Добавить в цитаты Настройки чтения

Страница 15 из 107



– Потому что должен быть здесь.

– Страшная это вещь – стать чародеем, – пробормотал он. – Это хуже болезни, хуже самых страшных испытаний. Словно ты открыл дверь в царство ночных кошмаров и больше никогда не сможешь закрыть ее. Ты жадно стремишься к знаниям и все глубже и глубже погружаешься во Тьму. На первых порах еще существуют определенные соблазны, какими представляются абсолютная власть, затем – слава, затем – если ты окончательно губишь себя, – мудрость. Стать чародеем – означает узнать сокровенные тайны мира, тайны богов. Но черная магия сжигает. Она уродует, изменяет – и человек, ставший чародеем, уже никогда не будет таким, как прежде. Все ненавидят его и боятся. У него множество врагов.

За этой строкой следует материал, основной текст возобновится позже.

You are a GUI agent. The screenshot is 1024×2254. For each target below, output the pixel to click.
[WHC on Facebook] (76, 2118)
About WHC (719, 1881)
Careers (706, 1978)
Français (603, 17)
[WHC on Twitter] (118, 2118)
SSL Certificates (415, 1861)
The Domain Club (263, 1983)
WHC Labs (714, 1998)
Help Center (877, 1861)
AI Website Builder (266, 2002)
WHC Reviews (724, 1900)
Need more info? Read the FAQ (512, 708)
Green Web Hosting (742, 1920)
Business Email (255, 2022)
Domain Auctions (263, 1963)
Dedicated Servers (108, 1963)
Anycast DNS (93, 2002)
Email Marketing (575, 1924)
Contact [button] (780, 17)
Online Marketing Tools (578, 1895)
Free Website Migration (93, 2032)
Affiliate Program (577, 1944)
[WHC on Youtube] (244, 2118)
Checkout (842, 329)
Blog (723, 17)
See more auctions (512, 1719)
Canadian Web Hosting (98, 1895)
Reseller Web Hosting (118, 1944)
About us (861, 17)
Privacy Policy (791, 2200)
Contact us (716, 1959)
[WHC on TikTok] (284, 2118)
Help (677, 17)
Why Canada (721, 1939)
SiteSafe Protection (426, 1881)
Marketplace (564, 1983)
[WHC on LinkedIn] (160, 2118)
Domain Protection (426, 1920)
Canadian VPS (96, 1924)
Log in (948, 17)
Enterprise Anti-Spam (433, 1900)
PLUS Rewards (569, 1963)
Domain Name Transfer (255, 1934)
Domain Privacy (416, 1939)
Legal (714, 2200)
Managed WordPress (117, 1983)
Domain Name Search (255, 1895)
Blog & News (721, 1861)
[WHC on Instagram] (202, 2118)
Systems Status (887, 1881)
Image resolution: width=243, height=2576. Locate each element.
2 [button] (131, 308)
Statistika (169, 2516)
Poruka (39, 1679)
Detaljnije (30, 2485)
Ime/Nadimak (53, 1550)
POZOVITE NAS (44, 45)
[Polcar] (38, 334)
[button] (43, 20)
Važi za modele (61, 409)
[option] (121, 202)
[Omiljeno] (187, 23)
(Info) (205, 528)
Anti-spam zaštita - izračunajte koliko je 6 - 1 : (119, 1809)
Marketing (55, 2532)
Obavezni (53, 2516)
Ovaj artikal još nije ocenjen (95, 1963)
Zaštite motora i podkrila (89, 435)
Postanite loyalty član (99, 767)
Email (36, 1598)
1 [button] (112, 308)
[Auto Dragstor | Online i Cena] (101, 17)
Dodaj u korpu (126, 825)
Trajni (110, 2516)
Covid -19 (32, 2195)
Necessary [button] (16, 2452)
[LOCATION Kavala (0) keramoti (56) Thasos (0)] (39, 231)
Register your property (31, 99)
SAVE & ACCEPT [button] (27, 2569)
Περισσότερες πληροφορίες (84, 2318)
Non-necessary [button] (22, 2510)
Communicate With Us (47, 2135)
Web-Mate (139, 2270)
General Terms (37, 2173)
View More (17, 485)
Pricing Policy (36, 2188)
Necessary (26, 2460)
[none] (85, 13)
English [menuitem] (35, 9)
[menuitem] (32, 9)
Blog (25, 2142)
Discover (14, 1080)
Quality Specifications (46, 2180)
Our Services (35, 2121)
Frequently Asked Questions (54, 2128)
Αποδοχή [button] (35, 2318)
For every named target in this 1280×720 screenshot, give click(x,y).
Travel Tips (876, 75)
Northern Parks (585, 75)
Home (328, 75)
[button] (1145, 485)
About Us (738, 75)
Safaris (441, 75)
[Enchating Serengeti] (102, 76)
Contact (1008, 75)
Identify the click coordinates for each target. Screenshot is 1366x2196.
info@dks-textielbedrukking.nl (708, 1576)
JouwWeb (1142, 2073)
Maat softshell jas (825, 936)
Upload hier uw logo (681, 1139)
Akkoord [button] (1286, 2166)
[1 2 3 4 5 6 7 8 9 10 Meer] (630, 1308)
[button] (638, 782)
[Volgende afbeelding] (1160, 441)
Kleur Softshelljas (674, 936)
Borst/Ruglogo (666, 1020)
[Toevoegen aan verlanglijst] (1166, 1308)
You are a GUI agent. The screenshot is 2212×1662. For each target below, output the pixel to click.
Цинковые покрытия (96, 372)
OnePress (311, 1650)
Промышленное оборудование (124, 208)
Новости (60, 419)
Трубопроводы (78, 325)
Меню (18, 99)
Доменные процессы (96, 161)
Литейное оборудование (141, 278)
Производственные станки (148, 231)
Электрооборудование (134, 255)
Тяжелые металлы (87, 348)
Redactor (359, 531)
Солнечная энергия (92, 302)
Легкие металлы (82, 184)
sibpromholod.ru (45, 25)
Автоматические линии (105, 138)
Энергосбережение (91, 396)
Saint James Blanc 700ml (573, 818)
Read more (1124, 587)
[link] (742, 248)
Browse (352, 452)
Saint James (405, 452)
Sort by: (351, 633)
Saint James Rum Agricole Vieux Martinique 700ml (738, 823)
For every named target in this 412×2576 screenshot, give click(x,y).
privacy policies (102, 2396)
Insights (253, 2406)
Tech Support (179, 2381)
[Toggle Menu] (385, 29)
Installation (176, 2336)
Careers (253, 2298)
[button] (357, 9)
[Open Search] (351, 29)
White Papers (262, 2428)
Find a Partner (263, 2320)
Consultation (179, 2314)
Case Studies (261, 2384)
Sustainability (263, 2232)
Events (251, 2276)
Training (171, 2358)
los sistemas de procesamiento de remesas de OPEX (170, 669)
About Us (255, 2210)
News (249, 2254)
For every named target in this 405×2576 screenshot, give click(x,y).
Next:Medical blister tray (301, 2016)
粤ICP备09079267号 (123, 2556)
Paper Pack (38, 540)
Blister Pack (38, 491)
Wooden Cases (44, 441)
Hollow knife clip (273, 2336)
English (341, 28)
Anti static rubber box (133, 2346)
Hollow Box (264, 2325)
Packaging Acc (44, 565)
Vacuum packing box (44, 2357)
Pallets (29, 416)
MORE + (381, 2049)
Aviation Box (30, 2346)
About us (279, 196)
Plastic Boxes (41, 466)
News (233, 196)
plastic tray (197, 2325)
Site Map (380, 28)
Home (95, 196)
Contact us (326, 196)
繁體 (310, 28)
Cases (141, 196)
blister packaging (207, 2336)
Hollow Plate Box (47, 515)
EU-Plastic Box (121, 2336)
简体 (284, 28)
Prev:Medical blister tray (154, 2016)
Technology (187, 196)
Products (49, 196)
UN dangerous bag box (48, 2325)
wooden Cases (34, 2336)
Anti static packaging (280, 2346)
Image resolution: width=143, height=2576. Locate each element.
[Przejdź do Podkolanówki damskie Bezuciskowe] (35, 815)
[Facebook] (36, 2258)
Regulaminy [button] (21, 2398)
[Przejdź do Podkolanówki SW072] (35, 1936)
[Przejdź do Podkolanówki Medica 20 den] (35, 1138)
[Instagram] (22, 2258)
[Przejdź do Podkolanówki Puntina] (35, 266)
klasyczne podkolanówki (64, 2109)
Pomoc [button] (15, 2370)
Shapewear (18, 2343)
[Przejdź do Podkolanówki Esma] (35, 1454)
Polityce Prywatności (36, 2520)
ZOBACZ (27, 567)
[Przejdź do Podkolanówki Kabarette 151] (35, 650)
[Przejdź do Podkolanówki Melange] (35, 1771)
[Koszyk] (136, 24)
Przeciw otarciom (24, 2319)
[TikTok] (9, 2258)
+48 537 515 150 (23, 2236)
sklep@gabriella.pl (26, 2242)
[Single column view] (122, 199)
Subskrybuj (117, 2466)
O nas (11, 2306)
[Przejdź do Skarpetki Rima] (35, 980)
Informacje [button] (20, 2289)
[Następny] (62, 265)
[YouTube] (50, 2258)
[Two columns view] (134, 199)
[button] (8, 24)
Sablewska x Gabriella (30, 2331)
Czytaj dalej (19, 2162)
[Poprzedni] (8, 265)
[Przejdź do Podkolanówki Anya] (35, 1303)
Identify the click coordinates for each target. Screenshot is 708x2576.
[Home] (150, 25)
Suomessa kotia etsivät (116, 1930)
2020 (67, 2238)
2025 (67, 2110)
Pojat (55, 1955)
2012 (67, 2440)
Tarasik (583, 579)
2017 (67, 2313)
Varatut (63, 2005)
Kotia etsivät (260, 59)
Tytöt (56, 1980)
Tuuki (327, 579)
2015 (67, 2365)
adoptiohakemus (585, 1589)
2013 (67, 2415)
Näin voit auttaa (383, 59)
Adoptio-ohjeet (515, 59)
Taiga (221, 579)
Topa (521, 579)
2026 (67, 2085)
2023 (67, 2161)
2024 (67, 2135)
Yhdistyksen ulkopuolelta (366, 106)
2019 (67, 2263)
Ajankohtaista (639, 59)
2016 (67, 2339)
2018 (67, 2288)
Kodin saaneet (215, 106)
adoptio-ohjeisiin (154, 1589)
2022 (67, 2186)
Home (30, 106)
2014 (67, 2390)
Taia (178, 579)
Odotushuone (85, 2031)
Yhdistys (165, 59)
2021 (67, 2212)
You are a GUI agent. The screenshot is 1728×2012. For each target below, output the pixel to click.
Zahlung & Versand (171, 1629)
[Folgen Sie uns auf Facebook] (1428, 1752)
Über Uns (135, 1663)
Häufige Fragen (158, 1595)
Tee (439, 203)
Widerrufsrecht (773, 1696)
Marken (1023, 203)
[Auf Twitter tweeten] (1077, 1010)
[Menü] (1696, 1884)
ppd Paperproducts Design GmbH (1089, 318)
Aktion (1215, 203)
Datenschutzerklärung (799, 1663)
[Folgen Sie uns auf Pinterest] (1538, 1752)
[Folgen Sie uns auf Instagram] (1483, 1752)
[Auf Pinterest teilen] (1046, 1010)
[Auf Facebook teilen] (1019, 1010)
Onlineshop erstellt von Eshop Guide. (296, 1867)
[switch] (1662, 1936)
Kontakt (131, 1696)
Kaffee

– А ты, отец? Разве у тебя было столько врагов?

– Сын, в свое время я убил очень многих, не одну тысячу…

Его признание снова лишило меня дара речи, повергнув в беспомощное состояние. Я смог только пробормотать:

– Но почему?

– Чародей должен овладевать знанием не только для того, чтобы отражать удары врагов, но и чтобы просто выжить. Он постоянно стремится узнавать все новые и новые заклятья тьмы, чтобы увеличить свою власть. Но узнать их можно лишь из книг. Книги тебе просто необходимы. Для того чтобы стать настоящим чародеем, надо убить другого чародея, а потом еще и еще. И каждый раз красть принадлежащее другому чародею, тоже получившему свое могущество благодаря убийству. В мире осталось бы очень немного чародеев, если бы не искушение, привлекающее в их ряды все новых и новых. И таким образом черная магия существует, процветает… и поглощает.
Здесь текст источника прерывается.